ECLI:NL:RBHAA:2001:AD3501
Rechtbank Haarlem
- Hoger beroep kort geding
- C.J.J. van Maanen
- Rechtspraak.nl
Voorlopige voorziening inzake veiligheidsrisico's van koffiepads en merkrechten
In deze zaak, die op 16 augustus 2001 werd behandeld door de Arrondissementsrechtbank te Haarlem, stonden de naamloze vennootschap Koninklijke Philips Electronics N.V. en de besloten vennootschap Philips Domestic Appliances and Personal Care B.V. tegenover de besloten vennootschap Albert Heijn B.V. en de besloten vennootschap Marvelo B.V. De eisers, vertegenwoordigd door advocaat mr. B.J. van den Broek, vorderden een verbod op de introductie van koffiepads door de gedaagden, omdat zij vreesden voor aanzienlijke veiligheidsrisico's en reputatieschade. De president van de rechtbank, mr. C.J.J. van Maanen, oordeelde dat het veiligheidsrisico minder ernstig was dan door Philips werd gesteld. Dit oordeel was gebaseerd op de inhoud van de bijsluiter van de koffiepads en de reputatie van Albert Heijn op het gebied van consumentenvoorlichting.
De president concludeerde dat de vordering tot verbod op de introductie van de koffiepads niet kon worden toegewezen, omdat de belangenafweging niet in het voordeel van Philips uitviel. Albert Heijn had bovendien toegezegd om tot 17 september 2001 de naam 'Philips' niet te gebruiken in verband met hun koffiepads, wat het risico op reputatieschade verder verminderde. De president oordeelde dat de vordering tot verstrekking van koffiepads en testresultaten wel kon worden toegewezen, omdat de gedaagden daartegen geen bezwaar hadden gemaakt. Tevens werd een dwangsom opgelegd voor het geval de gedaagden niet aan de bevelen zouden voldoen.

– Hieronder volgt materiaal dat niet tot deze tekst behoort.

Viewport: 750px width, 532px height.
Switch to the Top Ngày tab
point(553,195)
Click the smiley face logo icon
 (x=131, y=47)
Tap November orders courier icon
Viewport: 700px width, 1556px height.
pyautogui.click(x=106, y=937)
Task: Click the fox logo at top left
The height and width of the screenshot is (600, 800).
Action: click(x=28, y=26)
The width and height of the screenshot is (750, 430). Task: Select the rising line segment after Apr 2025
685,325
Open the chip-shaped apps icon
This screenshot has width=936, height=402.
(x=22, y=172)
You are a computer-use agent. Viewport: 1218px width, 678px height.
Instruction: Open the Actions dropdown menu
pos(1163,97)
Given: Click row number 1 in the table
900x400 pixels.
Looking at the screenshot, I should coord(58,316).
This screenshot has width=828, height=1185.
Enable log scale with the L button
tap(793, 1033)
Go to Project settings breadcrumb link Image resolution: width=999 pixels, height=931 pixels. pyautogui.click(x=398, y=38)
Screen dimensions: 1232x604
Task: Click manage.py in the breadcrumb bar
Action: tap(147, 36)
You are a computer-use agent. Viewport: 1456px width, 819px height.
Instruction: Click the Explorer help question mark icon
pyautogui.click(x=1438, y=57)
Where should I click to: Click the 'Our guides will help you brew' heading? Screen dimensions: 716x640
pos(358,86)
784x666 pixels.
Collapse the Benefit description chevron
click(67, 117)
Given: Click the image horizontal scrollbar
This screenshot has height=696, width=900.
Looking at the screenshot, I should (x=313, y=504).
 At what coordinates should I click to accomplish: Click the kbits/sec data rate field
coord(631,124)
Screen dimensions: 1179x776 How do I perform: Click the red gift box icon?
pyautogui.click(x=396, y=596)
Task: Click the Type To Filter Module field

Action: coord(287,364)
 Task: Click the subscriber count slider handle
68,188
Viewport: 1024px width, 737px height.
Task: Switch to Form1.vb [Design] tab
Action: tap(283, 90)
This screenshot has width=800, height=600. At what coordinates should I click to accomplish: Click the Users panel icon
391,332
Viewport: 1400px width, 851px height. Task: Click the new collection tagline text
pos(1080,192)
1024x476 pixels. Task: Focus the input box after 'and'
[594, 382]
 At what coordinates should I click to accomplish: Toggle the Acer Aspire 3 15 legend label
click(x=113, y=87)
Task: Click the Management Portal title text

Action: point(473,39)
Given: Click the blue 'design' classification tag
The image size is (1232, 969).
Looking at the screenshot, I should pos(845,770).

De proceskosten werden gecompenseerd, waarbij iedere partij zijn eigen kosten droeg. Het vonnis werd uitvoerbaar bij voorraad verklaard, en het meer of anders gevorderde werd afgewezen. Deze uitspraak benadrukt de noodzaak van een zorgvuldige belangenafweging in kort geding procedures, vooral wanneer het gaat om merkrechten en consumentenveiligheid.